Turkey is increasingly becoming the piece of the NATO puzzle that just won’t fit. President Recep Erdoğan’s particular brand of Turkish nationalist populism has earned him criticism from most NATO members at one time or another. Turkey’s plans for European Union membership seem increasingly like a distant memory, as criticism of Ankara’s activities from its European allies over a range of issues has been relatively constant.

In 2017, for instance, the Dutch refused permission for the Turkish foreign minister to land in the country and expelled a Turkish minister, as both were seeking to address rallies for the Turkish referendum on expanding presidential powers. Austria has closed down a number of Turkish-funded mosques and expelled several Turkish imams who it claims were importing Turkish nationalist ideals.

But it is in the security arena that Erdogan’s policy moves have not only put him at odds with his other NATO partners, but also raised the prospects of a much more serious rift. There was last year’s purchase of the Russian-built S-400 anti-aircraft missile system that resulted in the embargo of sales of the next-generation F-35 fighter. Washington has since said the jets earmarked for Turkey will instead be bought by the US Air Force. And last year the EU also placed a limit on arms sales to Turkey after Ankara’s military incursion into northern Syria.

Erdogan is a foreign policy opportunist, and given a distracted and ineffective administration in Washington, he has sought to advance Turkey’s regional interests with little regard for his NATO partners.

But it is the increasingly complicated Libyan conflict and a separate but related dispute over Eastern Mediterranean gas reserves that are exacerbating tensions. France, a key military member of NATO, along with a number of odd bedfellows such as Russia and the UAE, has been backing the opposition forces of General Khalifa Haftar, while Turkey is backing the UN-recognised Government of National Accord (GNA). Turkey has allegedly been providing the GNA forces with Syrian mercenaries as part of its Libyan adventure. And Russian mercenaries from the Wagner Group have also reportedly been deployed to support Haftar’s forces. With the GNA now in the ascendancy, the conflict threatens to become even more complicated with the Egyptian parliament’s approval last week to deploy troops outside the country to secure its western border if necessary.

Turkey also used its alliance with the GNA to sign a maritime boundary MOU in November 2019 that has been labelled “illegal” and “illogical” and caused consternation in Egypt, Greece, Israel and Lebanon. Turkey is seen as a spoiler by these other countries in the rush to develop the gas-rich reserves in the eastern Mediterranean, using its control of the (not internationally recognised) Turkish Republic of Northern Cyprus and the MOU as justification for its actions.

Turkey’s actions have consequently put it at odds with other NATO partners – France in particular.
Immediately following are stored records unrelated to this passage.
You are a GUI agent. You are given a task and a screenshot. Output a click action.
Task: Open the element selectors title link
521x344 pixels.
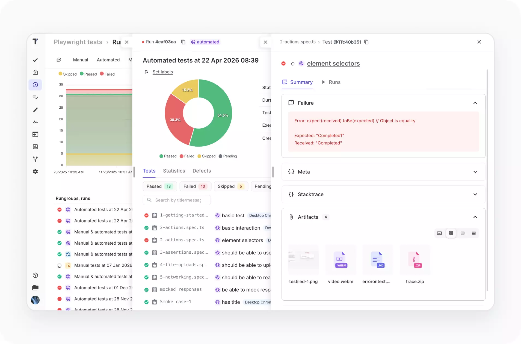(x=333, y=64)
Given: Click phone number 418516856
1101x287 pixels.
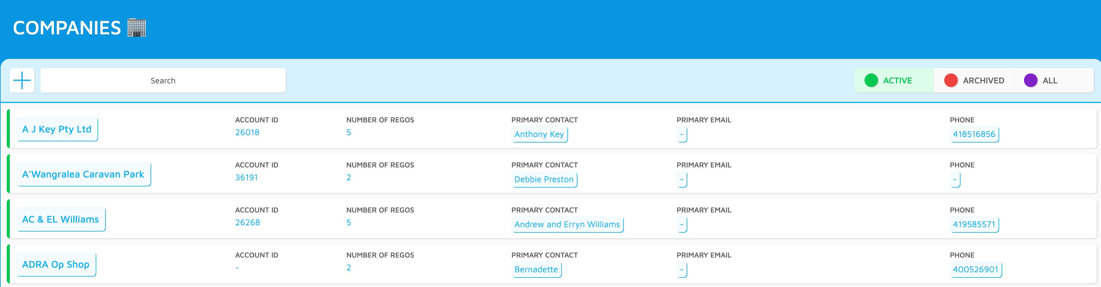Looking at the screenshot, I should (x=974, y=134).
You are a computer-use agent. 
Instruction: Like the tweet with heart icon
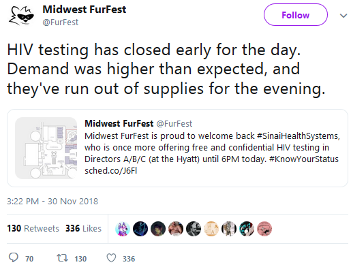(111, 258)
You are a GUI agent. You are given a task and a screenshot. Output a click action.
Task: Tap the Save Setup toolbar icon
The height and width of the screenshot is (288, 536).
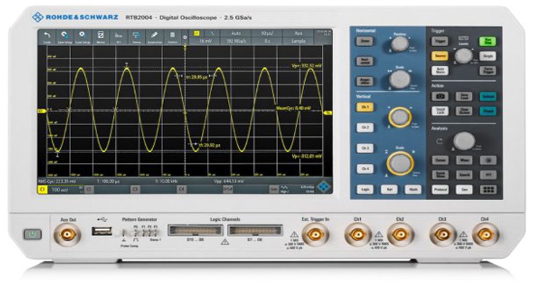point(64,38)
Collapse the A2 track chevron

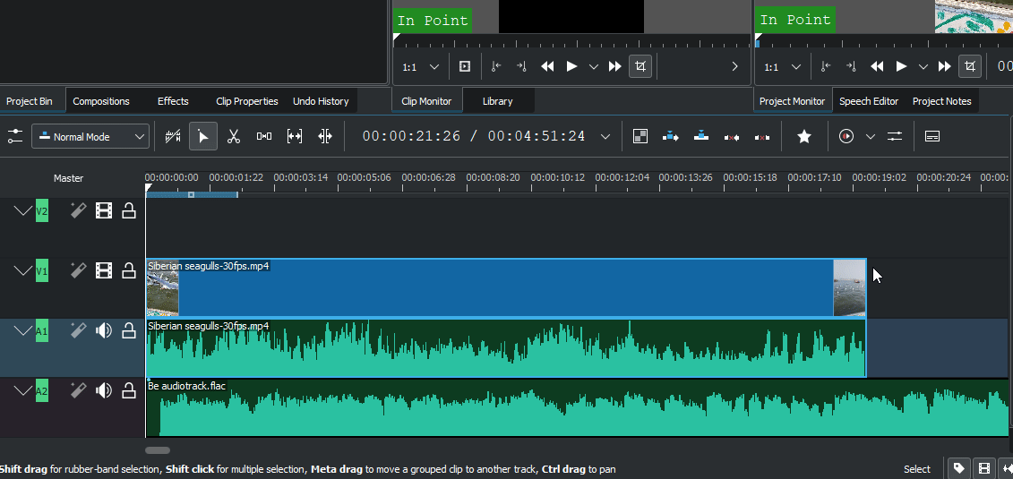coord(23,391)
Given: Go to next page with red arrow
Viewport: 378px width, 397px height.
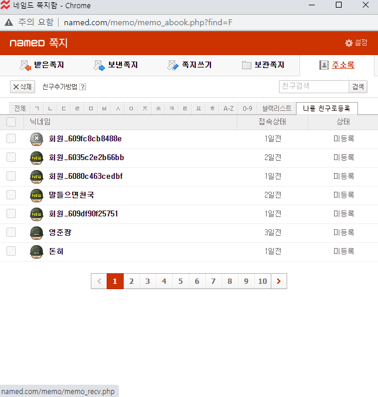Looking at the screenshot, I should pos(279,281).
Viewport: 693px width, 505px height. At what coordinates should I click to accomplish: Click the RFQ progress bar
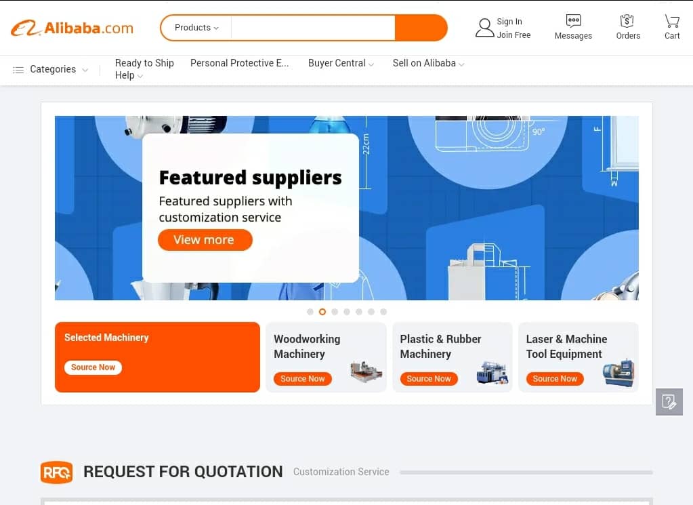(x=526, y=472)
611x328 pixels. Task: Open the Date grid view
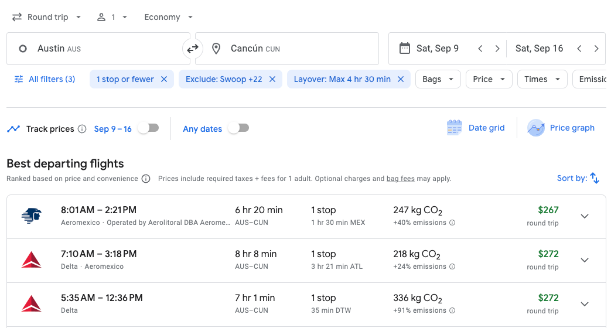coord(476,128)
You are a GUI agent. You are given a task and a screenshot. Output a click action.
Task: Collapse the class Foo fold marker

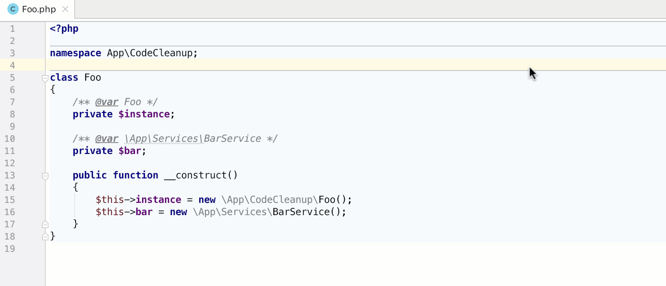click(x=45, y=78)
Tensions between France and Turkey have been escalating for months and in January this year France promised naval support to help Greece in a standoff with Turkey in the Eastern Mediterranean. But last month, the most serious incident between the two countries occurred as a French vessel that was part of a NATO maritime mission in the Mediterranean sought to search a Tanzanian-registered vessel it believed was smuggling arms to Libya. It was being escorted by Turkish naval vessels, which declared the ship was carrying humanitarian supplies, and which the French claimed aggressively warned off its vessel. Public insults have been exchanged and a NATO investigation conducted, the results of which haven’t been released.
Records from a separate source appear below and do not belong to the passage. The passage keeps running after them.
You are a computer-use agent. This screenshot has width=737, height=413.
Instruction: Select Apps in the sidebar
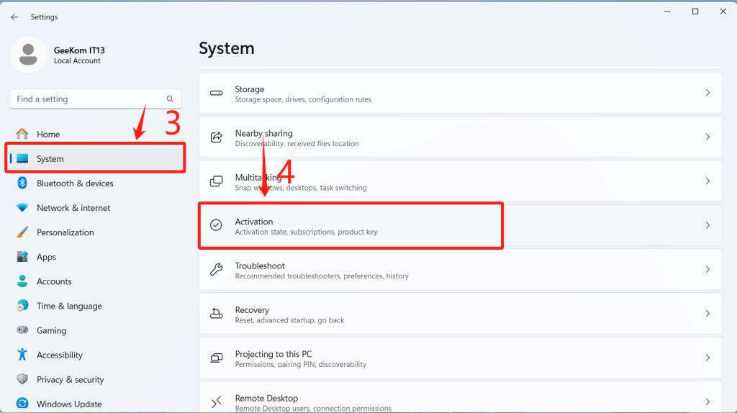click(46, 257)
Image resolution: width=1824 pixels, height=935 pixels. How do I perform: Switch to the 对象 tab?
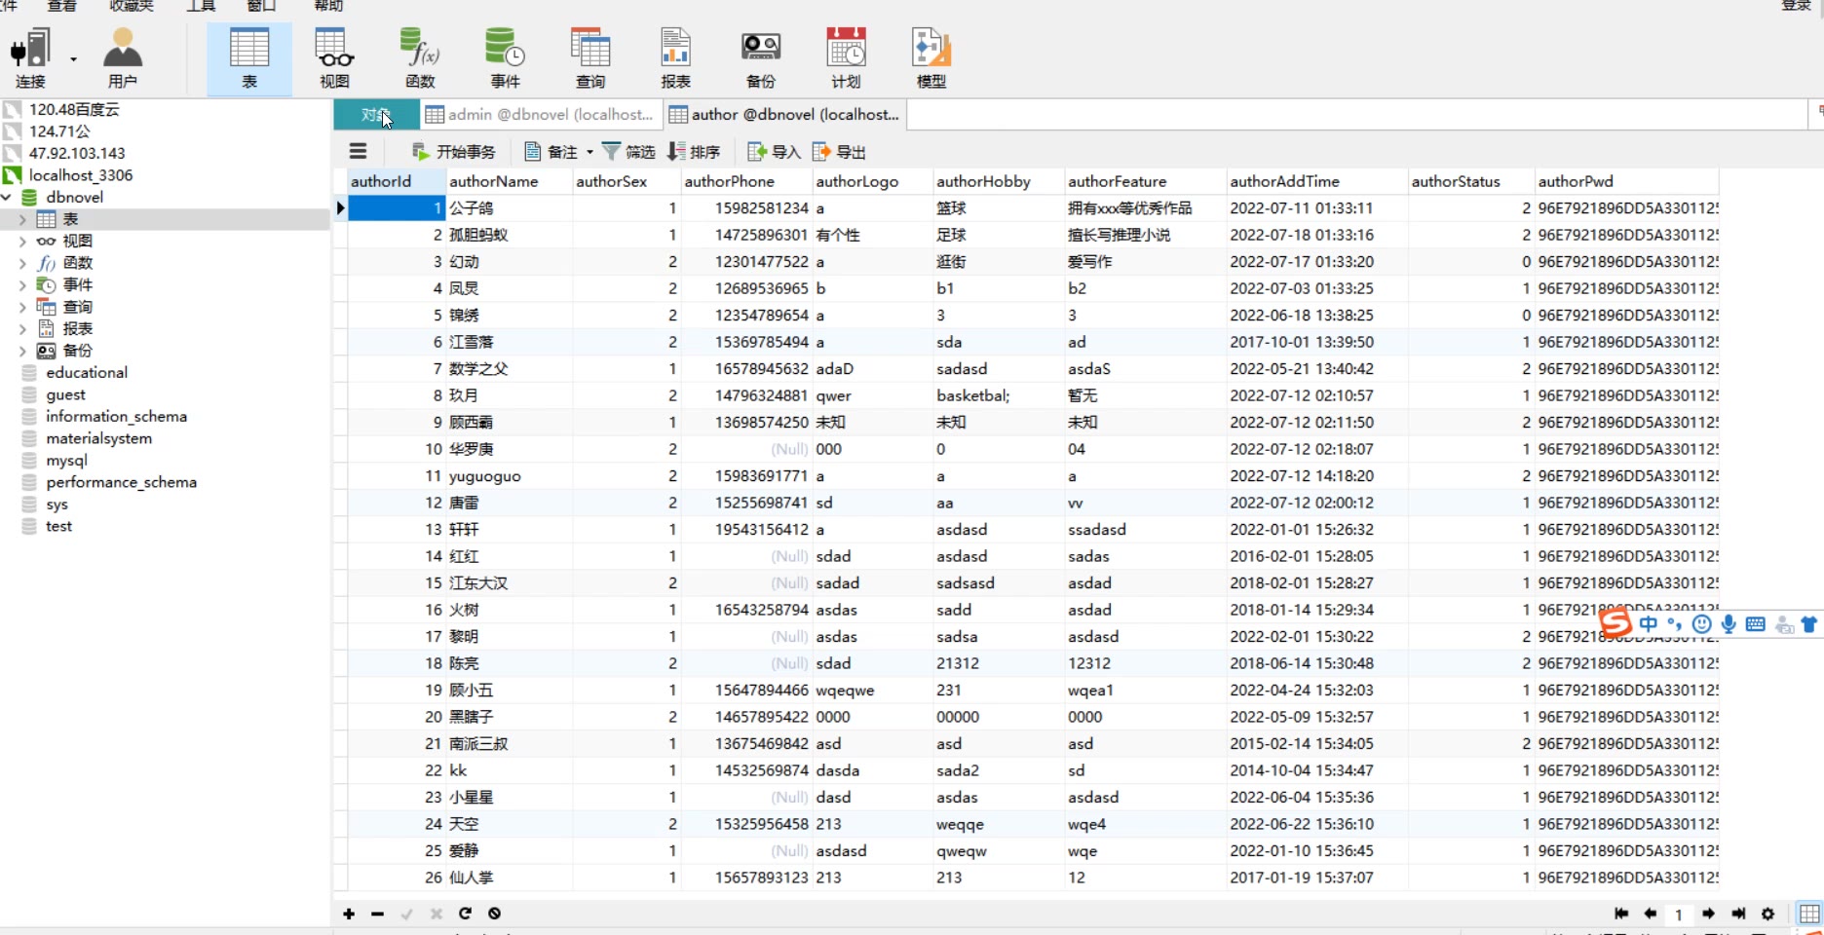coord(376,115)
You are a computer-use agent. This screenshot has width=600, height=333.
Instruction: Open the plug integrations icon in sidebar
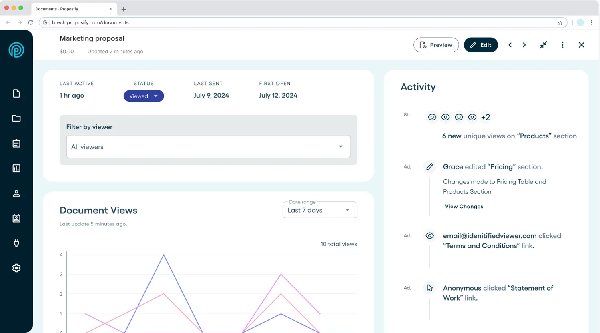click(x=16, y=243)
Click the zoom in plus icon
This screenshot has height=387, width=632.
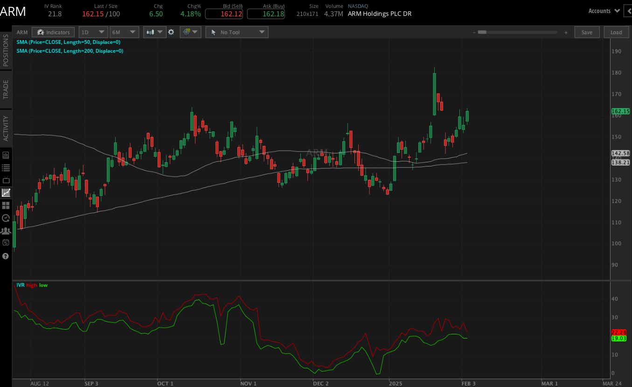coord(566,33)
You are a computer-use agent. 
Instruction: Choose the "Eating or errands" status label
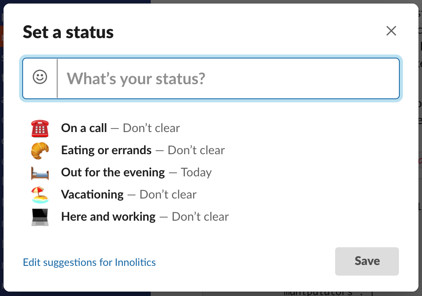click(x=106, y=151)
Erdogan’s ultra-nationalist rhetoric and actions have won him few friends, and the recent decision to reopen Istanbul’s Hagia Sophia as a mosque after more than 80 years as a museum even caused the Pope to say that he was “deeply pained” by the move. But Erdogan is at heart and instinct a domestic politician and cares little for what other countries or leaders think. He is also a foreign policy opportunist, however, and given a distracted and ineffective administration in Washington, he has sought to advance Turkey’s regional interests with little regard for his NATO partners, figuring that they need him more than he needs them. But he should expect more pushback from a Biden administration, which would be instinctively multilateralist and more willing to rebuff Ankara’s unilateralist foreign policies.
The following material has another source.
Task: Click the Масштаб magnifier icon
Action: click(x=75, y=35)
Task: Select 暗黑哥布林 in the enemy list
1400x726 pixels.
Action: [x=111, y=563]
As vice president, Biden experienced Erdogan’s leadership style, including being snubbed by the president when he visited Turkey in 2016. But in a tweet last year, Biden criticised Trump’s kid-glove approach to Turkish intervention in Syria:

If tweets are any indication of political intent – and these days they appear to be the preferred means to announce policy – then Turkey may find its regional ambitions harder to realise if there is a change of attitude towards alliance unity from a new administration in Washington.